Now we are ready to launch all 4 programs and evaluate the time required to brute-force address of CreateProcessA for both versions of kernel32.dll (Figure 4).

Figure 4. The process of brute-forcing both versions of ASLRServer running on a Windows VM. The scripts are running on a separate machine and send address via the network.

After 1h 56m 14s and 13'862 attempts, the 32-bit script managed to correctly predict the right address of CreateProcessA. After a long 2d 8h 54m 4s and 407'399 attempts, the 64-bit script successfully finished brute-forcing as well (Figure 5).

Figure 5. The time difference for prediction the right address in 32 and 64 bit DLL

Of course, brute-forcing 32-bit executable is much faster than DLL, and as we discussed before it can be done in less than 256 attempts (in most cases). However, despite 30 times longer wait time, 64-bit brute-forcing is also feasible if the application state is not specifically monitored for crashes by System Administrator or Security. Also, the brute-force time of a certain application will significantly depend on how fast it can be restarted.

Conclusion

As it was demonstrated in this article, ASLR implementation on Windows has important nuances and in some situation can introduce additional risk for an application, especially if the target is a 32-bit program or it is linked with a library which was compiled without /HIGHENTROPYVA and /LARGEADDRESSAWARE flags. While the best solution would be to have per-execution randomization as it is done in Linux and modern MacOS, the good decision would be to move away from 32-bit to 64-bit applications and avoid linkage with shared libraries compiled without /HIGHENTROPYVA and /LARGEADDRESSAWARE flags. This would help to significantly increase complexity of an attack.

I hope this was a helpful article. If you see any inaccuracies, please do not hesitate to ping me at https://twitter.com/MShudrak.

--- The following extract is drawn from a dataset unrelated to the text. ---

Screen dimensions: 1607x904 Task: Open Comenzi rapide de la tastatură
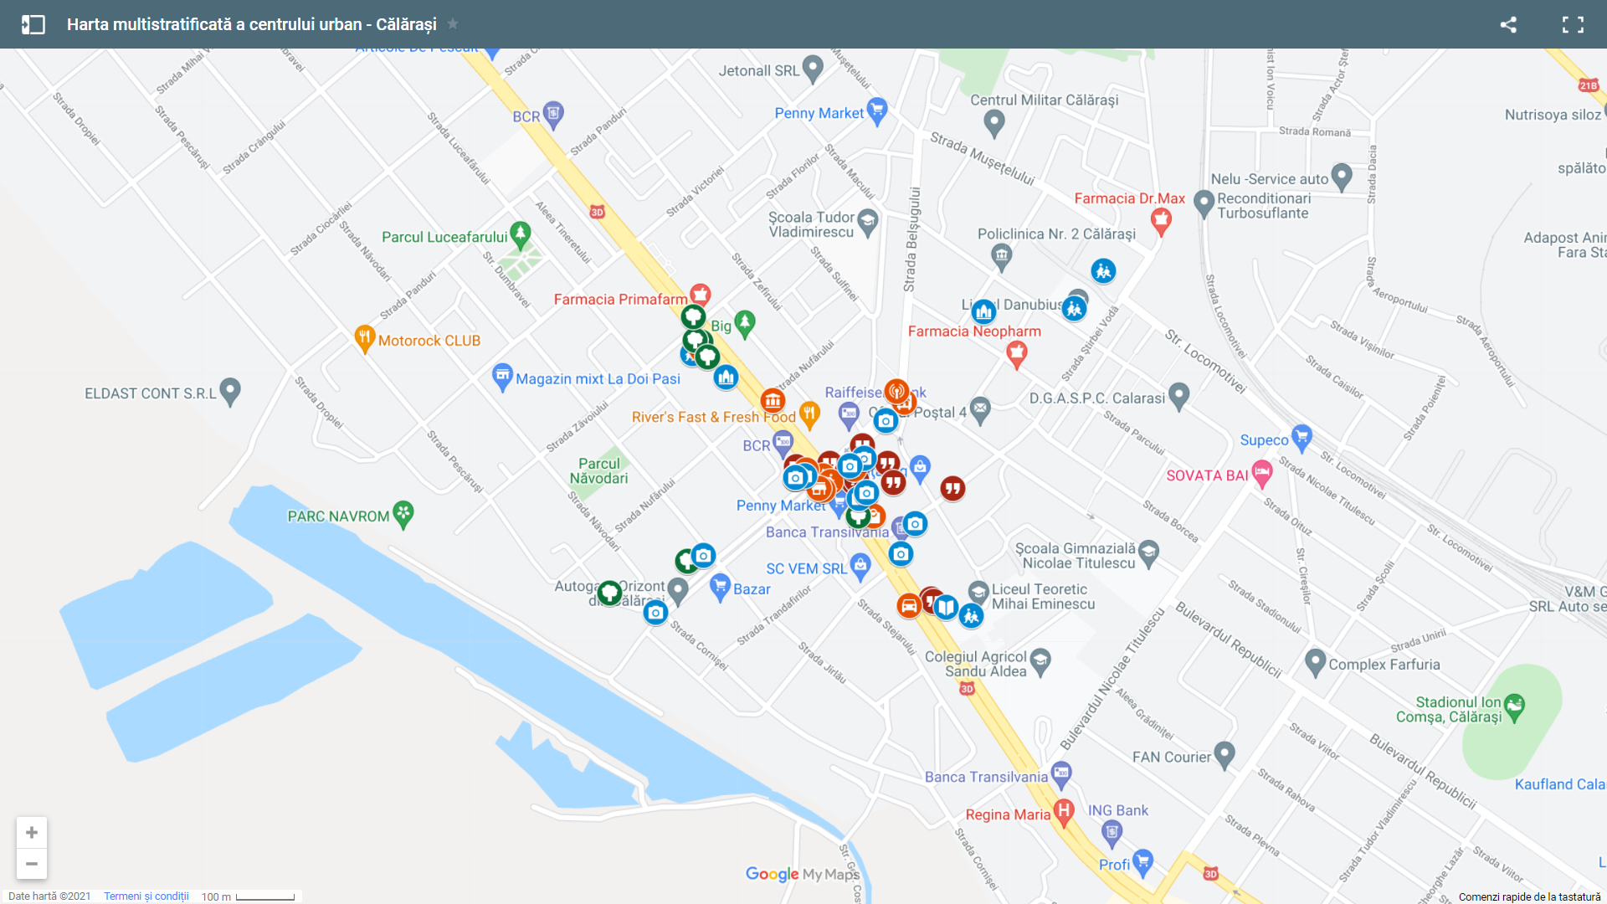[1529, 896]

All source code and raw results can be found at https://github.com/mxmssh/ASLR_bruteforce.

Update: The article was updated on 05/08/2020 after Joseph Bialek’s twit https://twitter.com/JosephBialek/status/1258765599120912384. In the original article, it was incorrectly described that a 64-bit application can load 32-bit DLLs which is not true. Instead, the risk is actually when the 64-bit application loads a 64-bit library compiled without /HIGHENTROPYVA flag set.